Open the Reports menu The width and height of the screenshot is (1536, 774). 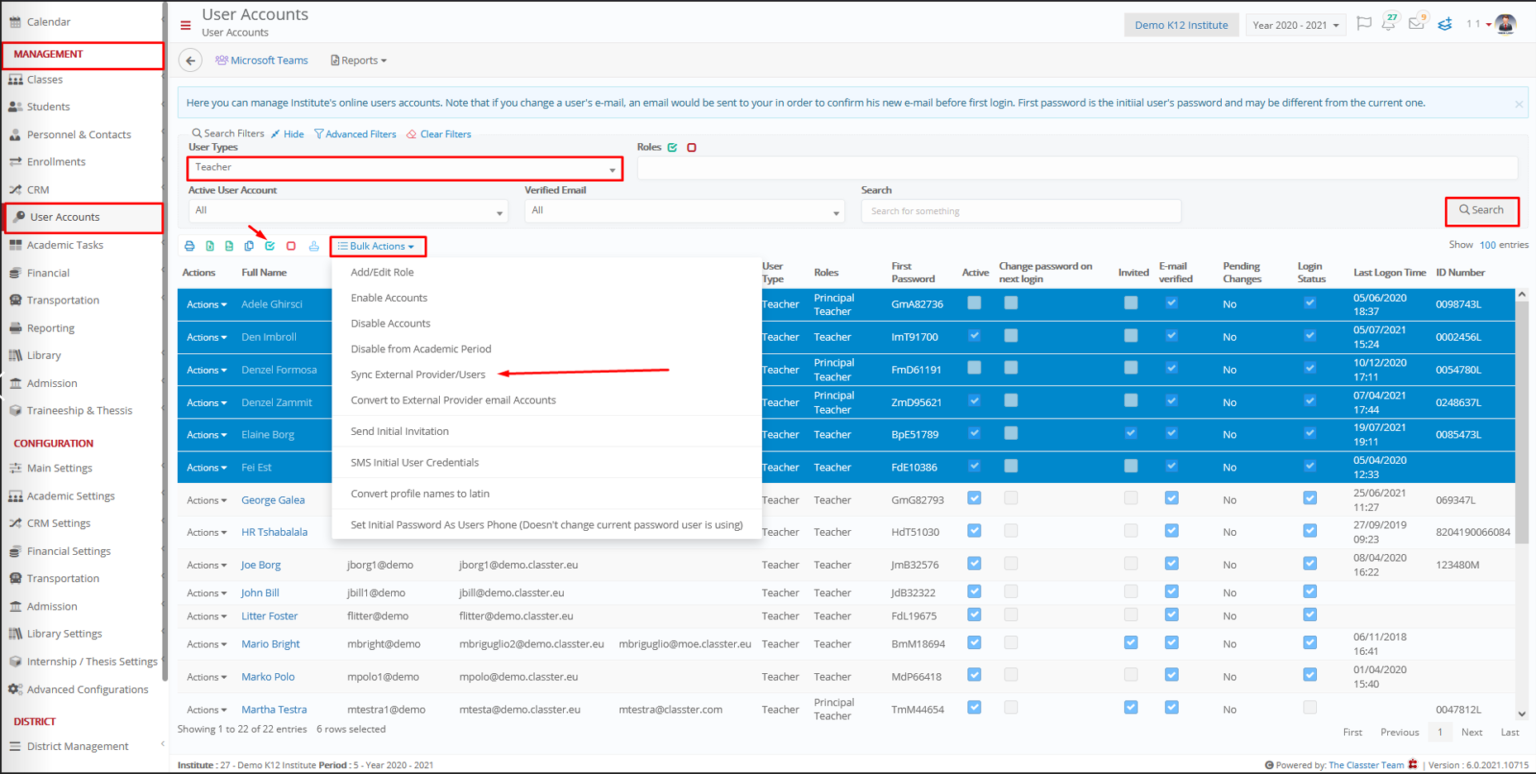[358, 60]

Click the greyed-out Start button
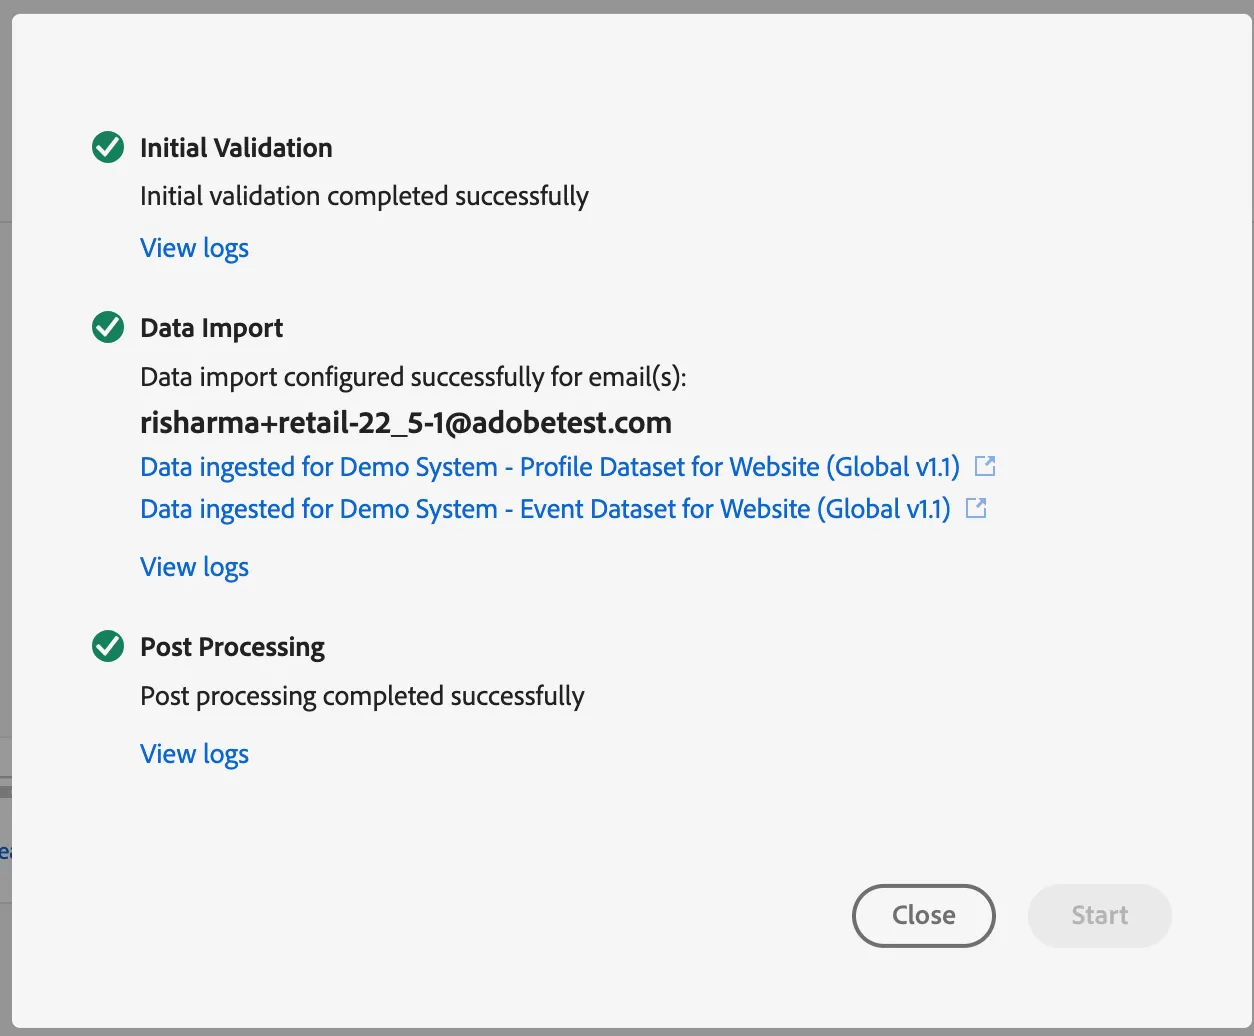(x=1100, y=915)
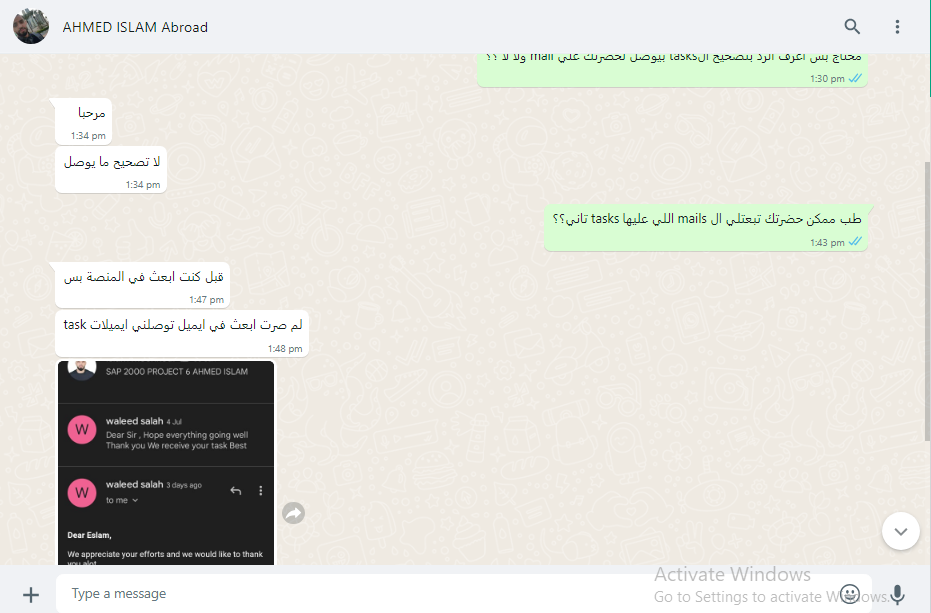This screenshot has height=613, width=931.
Task: Click the three dots beside reply arrow in screenshot
Action: (x=261, y=491)
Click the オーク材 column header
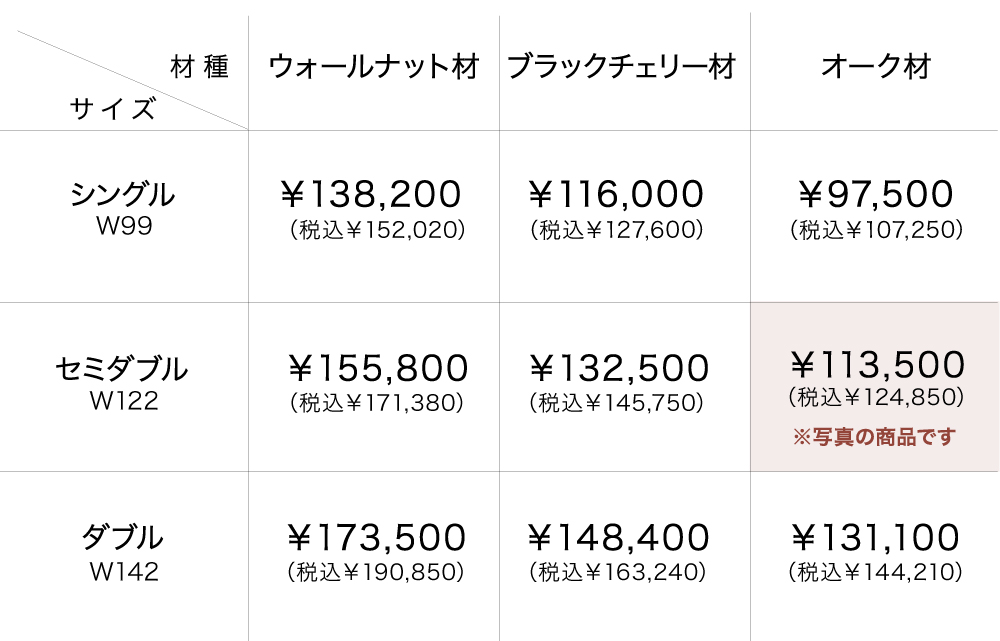The width and height of the screenshot is (1000, 641). (x=876, y=67)
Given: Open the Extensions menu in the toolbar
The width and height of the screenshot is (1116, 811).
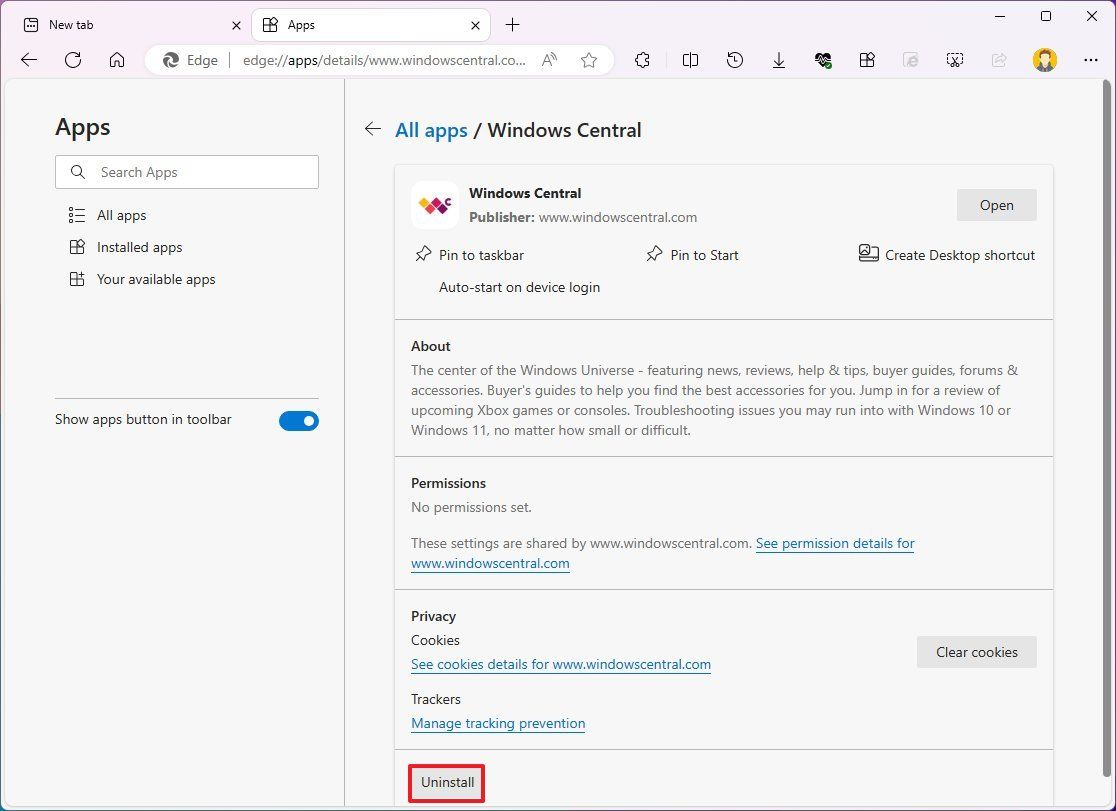Looking at the screenshot, I should (x=642, y=60).
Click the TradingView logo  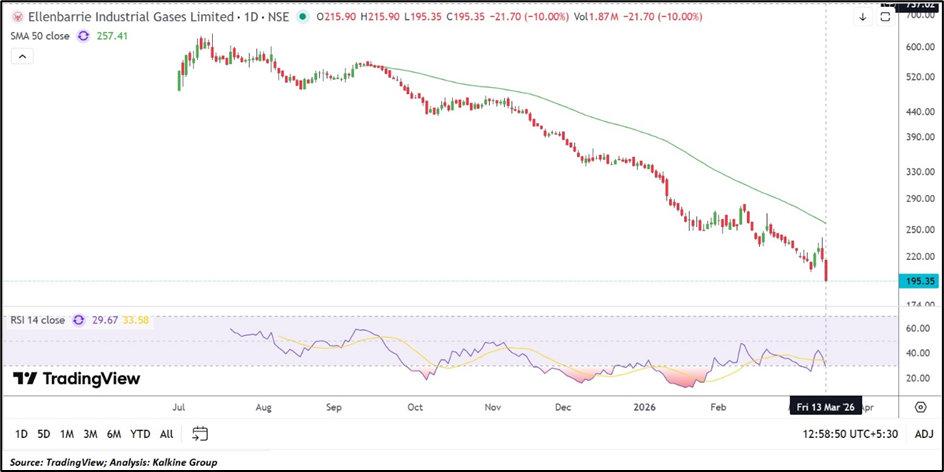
------
What you should do: Only what runs from the line with "The width and height of the screenshot is (1116, 811)." through the last line of the listing above belongs in the answer, set down exactly and free of pictures.

Solution for this task:
The width and height of the screenshot is (1116, 811).
Looking at the screenshot, I should (x=642, y=60).
Click the TradingView logo  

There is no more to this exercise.